My parents may be getting up there in age, but that hasn’t slowed them down just yet, especially when it comes to warning their children about the latest health “study” they heard about on the news or through some email chain.

Those of you who are regular readers of this column know by now I can be quite prickly when it comes to many of these so-called “studies.” It’s come up before in this space because, unfortunately, as anyone associated with the beverage business knows, this industry take the brunt—especially lately, but this has been going on for decades—of these ominous health warnings.

There are too many of them, and they are announced too frequently to even begin to summarize here. But it does seem that the so-called “experts” have smelled blood in the water when it comes to certain segments of our industry and they have converged on it like a swarm of feeding sharks.

The parental warning I refer to above was slipped in right at the end of a recent phone call with my mom, tucked in so nonchalantly I almost missed it as I was hanging up: “Oh, and don’t forget that drinking more than four cups of coffee a day can take years off your life!”

My reply was a typical, rolling-of-the-eyes, “What in the world do you mean?” as my fingers started automatically Googling the relevant keywords into my iphone’s browser (I’ve been to this rodeo before). Eventually, I did find the study, but a little more investigating immediately showed what I expected. The study itself lacked the standards that would support one that was respectable. I happened to have dinner with a friend later that evening who had studied statistics in college, and he explained the difference between a good study and a bad one. The good find causation between two things, the bad ones just correlations. Unfortunately, many of the studies we hear about today and get tossed around so often by the mass media are based on correlations, not causations. The coffee study is a good example.
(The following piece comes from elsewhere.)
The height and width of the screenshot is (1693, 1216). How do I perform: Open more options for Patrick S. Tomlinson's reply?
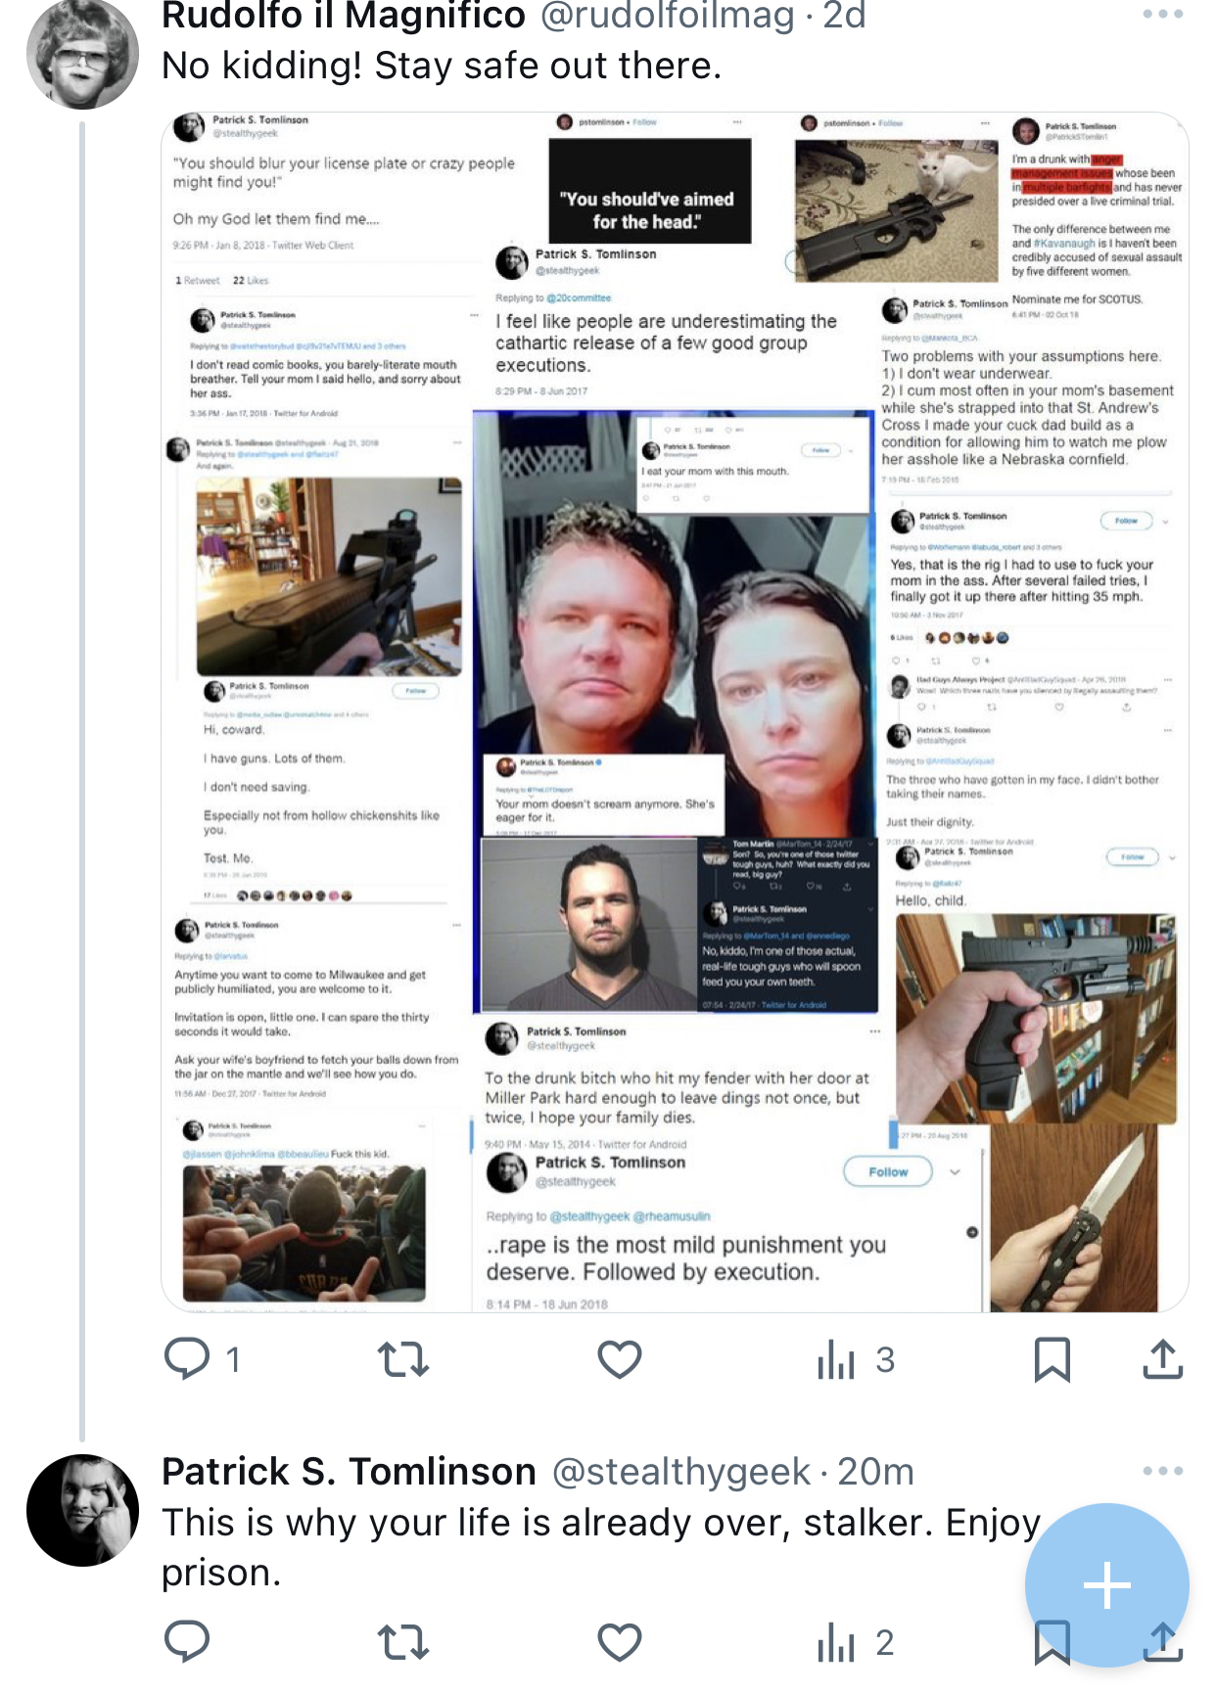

In that case, it found that those who consume more than four cups of coffee a day and are under the age of 55 have a tendency to die at a significantly younger age than those who drink fewer than four cups of coffee a day. This was sloppily bullhorned by the media as showing a real link between consumption of more than four cups of coffee by those under 55 and early death. But a little more study of this study and you start to see it unravel. There was no real causation between the coffee drinking and the early demise, just a correlation. It just happens to be that those who drank that much coffee, in that particular age group, happened to die younger. The study didn’t take into account anything else: Did they have more trouble sleeping and needed caffeine to stay awake, for example? Did they tend to have extreme Type-A personalities?

Were they dealing with heavier workloads and have more stressful lives as a result? Did they consume a delicious donut with every cup of coffee?

If we as an industry are going to fight back against these poorly conceived studies, it’s important we know how to set their authors, the media—and, yes, even our parents—straight. I tried, respectfully, and as gently as possible with the latter, at least.